Entendamos que la disposición de un techo para los alquileres de los locales comerciales es una medida transitoria ya que tales costos, si a ver vamos, no deberían ser cargados al precio de venta[1].
Este es el caso: científica y técnicamente hablando, al consumidor le resulta completamente indiferente comprarle al comerciante establecido en un local de lujo que en otro a cielo abierto[2], en una plaza pública, sobre mesas limpias aunque estas estén sobre un tierrero.
Los locales, como tales, son como los bolígrafos con los que escribimos: su calidad, forma y presentación para nada ni en nada modifican el sentido ni la importancia de la escritura correspondiente; son como las agujas con que se cosan nuestros vestidos las cuales podrían indiferentemente ser de metal feble, de oro o de acero inoxidable, sin que por esa diferencia metálica unos resultaren más costosos que ostros.
En todo caso, pues, lo que sí debería tomarse en cuenta es el transporte, la utilidad temporal, así llamada, pero la utilidad espacial no necesariamente supone exhibidores suntuarios ni exquisitos, ni un personal lujosamente ataviado, ni alfombras y alfombritas, como tampoco azulejos varios.
Esta práctica decorativa sólo ha buscado subas del costo de vida, según las diferenciaciones de precios permitidos por el enfatuamiento de la mediana burguesía, tan encopetada como lo ha sido, en el bien entendido de que será presa fácil de semejantes artilugios comerciales[3].
Porque estos refinados clientes han terminado creyendo que, pongamos por caso, la leche o el cuaderno, el calzado, el vestido, el papel sanitario o los plátanos comprados en una MALL son más útiles que los comprados en la modesta bodega de la esquina o en los establecimientos frecuentados por los “pobres”. Eso no ha sido más que una oprobiosa y lamentable discriminación social coadmitida por gente con pobres valores de solidaridad humana, de esas refinadas personas que han estado creyendo que se podría defecar por encima del ano, que les hiede la gente con menor poder económico como si la pobreza fuera contagiosa.
Los lujos de ciertas oficinas presidenciales, gerenciales, administrativas y afines tampoco deberían formar parte de los costes primos.

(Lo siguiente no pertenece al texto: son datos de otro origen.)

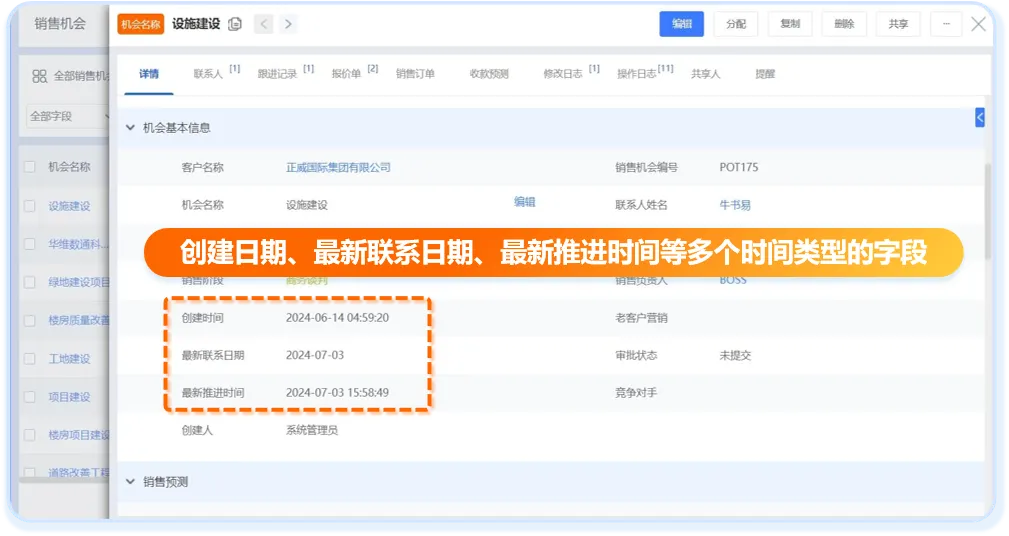Go to previous record with left arrow

[x=263, y=24]
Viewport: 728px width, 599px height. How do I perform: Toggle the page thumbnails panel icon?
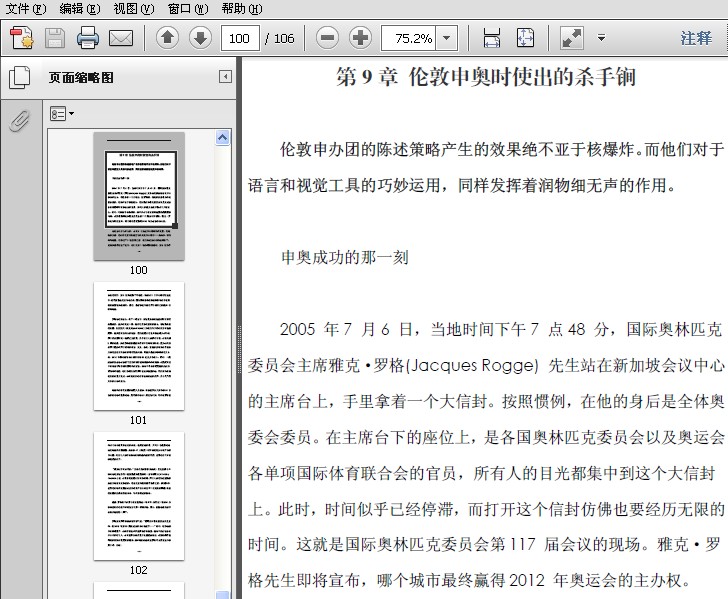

Para que seamos coherentes con esas discriminaciones de una parte de la demanda respecto de otra, el subsidio a ciertos bienes de la cesta básica no podría ser extensivo a toda la población ya que esa parte infatuada de la población, si a ver vamos, la ha estado comprando con disgusto.
Por su parte, las subvenciones o socorros financieros y otras modalidades de ayuda a algunos pequeños y medianos empresarios debería ser rigurosamente estudiados ya que algunos beneficiarios suelen dedicar buena parte de su patrimonio o tras actividades muy rentables, mientras en paralelo usan los elásticos y blandos créditos de un Estado que los ha venido favoreciendo y resultado burlado en numerosas ocasiones.
Es más, resulta un cuestionable contrasentido socialista eso de dotar de capital privado a quienes se dedicarán a explotar asalariados. De allí que estas subvenciones requerirían regulaciones muy especiales.
[1] Circulan libros de Economía donde el costo del local propio debe cargarse mensualmente, según la vigente tasa de interés bancario, porque supuestamente se trata de un capital congelado que deja de ganar la renta que obtendría depositado en la banca o aplicado a otros procesos productivos. Sobre esa base, los constructores de los llamados “malls”, pongamos el ejemplo, se muestran muy despilfarradores de espacio, estacionamientos, y hasta zonas “verdes” porque mientras más costosas salgan esas edificaciones, más elevados serían los cánones de su arrendamiento, ya que perfectamente los inquilinos los trasladarían al precio del pasivo y paciente consumidor.
[2] Caso de los operativos de Mercal, Pedeval
[3] “Con mi arroz especulativo no te metas” es una frase que se ha inscrito en la etología humana criolla que refleja la conciencia irracional de cierto segmento social no afín al presente proceso revolucionario.